|UNICEF Executive Director Ann M. Veneman met with Voices of Youth Delegates with Disabilities Ani Hovhannisyan (left) and Mauricio Gutierrez (right) in New York, USA.|
By Amy Bennett
NEW YORK, USA, 2 April 2007 – A new treaty to ensure the human rights of the estimated 650 million people in the world with disabilities opened for signature on March 30 during a special session of the United Nations General Assembly.
Eighty-one countries participated in the signing of the new United Nations Convention on the Rights of Persons with Disabilities. Some 350 representatives of disability organizations from around the world were present for the negotiations.
Two young people spoke at the special session, representing the world’s disabled youth. Mauricio Gutierrez, 19, from Nicaragua and Ani Hovahannisyan, 18, from Armenia have both faced the stigma and discrimination that comes with having a disability.
An issue of rights
As a young leader of the national organization Los Pipitos, which helps parents of children with disabilities, Mauricio uses his experience with his own disability to help others. Mauricio, who has been affected by cerebral palsy from birth, believes disability should not be seen as a public health problem, but rather an issue of rights and inclusion.

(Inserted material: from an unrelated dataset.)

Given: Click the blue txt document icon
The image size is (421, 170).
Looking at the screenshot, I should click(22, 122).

“I feel honoured to be able to tell the governments of the world that those of us with disabilities are no longer nobodies, but the rather the voice, the reserve of love, the reserve of peace that is left to humanity,” he told reporters in Nicaragua before leaving for New York.
Mauricio, a first-year law student, added, “Worldwide society should be re-educated as they don’t understand the value of people with disabilities and what they are capable of.”
|© UN Photo/Filgueiras|
|Mario Castellon Duarte, Permanent Representative of Nicaragua to the United Nations, signs the new United Nations Convention on the Rights of Persons with Disabilities, with Voices of Youth delegate Mauricio Gutiérrez looking on, in New York, USA.|
Protecting the most vulnerable
Women and girls with disabilities tend to be at greater risk from violence, injury, abuse, abandonment, exploitation and negligent or bad treatment, both inside and outside the home.

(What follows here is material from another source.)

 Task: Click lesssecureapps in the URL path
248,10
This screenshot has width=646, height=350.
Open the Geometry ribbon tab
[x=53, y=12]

“Inside the already vulnerable group of people with disabilities the most vulnerable are women and children,” says Lenín Moreno Garcés, Vice President of Ecuador, who himself has been confined to a wheelchair since taking a gunshot wound to his back in a 1998 robbery attempt. He attended the session and signed the treaty.
“That is why it is important to give them special attention. All the efforts and resources that we invest in children not only is a contribution to society, it is also an investment for the future.”
In her native Armenia, Ani is using her journalistic aspirations to advocate for the rights of children with disabilities and for understanding of their unique situations.
“Children with disabilities need education from an early age,” said Ani in her statement to the United Nations. “In every society there are stereotypes towards people with disabilities, which are difficult to eliminate. It is through children that we can change our societies and make them more inclusive. Children more readily accept others the way they are – no matter how different.”
|© UN Photo/Filgueiras|
|Armen Martirossian, Permanent Representative of Armenia to the United Nations, signs the new United Nations Convention on the Rights of Persons with Disabilities, with Voices of Youth delegate Ani Hovahannisyan (right) looking on, in New York.|
‘We can do better’
United Nations Deputy Secretary-General Asha-Rose Migiro told a ceremony at UN Headquarters in New York that “in three short years, the Convention went from dream to reality” to become the first human rights treaty of the century.
However, fewer than 50 nations currently have specific legislation protecting people with disabilities. “I know we can do better,” she added.
“Until now the rights of disabled people have been handled with a paternalistic attitude, granting rights to people with disabilities almost as gifts,” says Vice President of Ecuador Mr. Moreno. “But from today on, people with disabilities can exercise their right to have freedom, independence, work, recreation, education and economic rights.”
As for Ani and Mauricio, they will continue to educate and spread awareness about the rights of the disabled, knowing that they are the most important instruments to helping them achieve equal status in society. As members of UNICEF’s programme, Voices of Youth, and as part of the Voices of Youth network of leaders with disabilities, Ani and Mauricio are proving that the involvement of young people dedicated to the cause can help bring all nations to the table.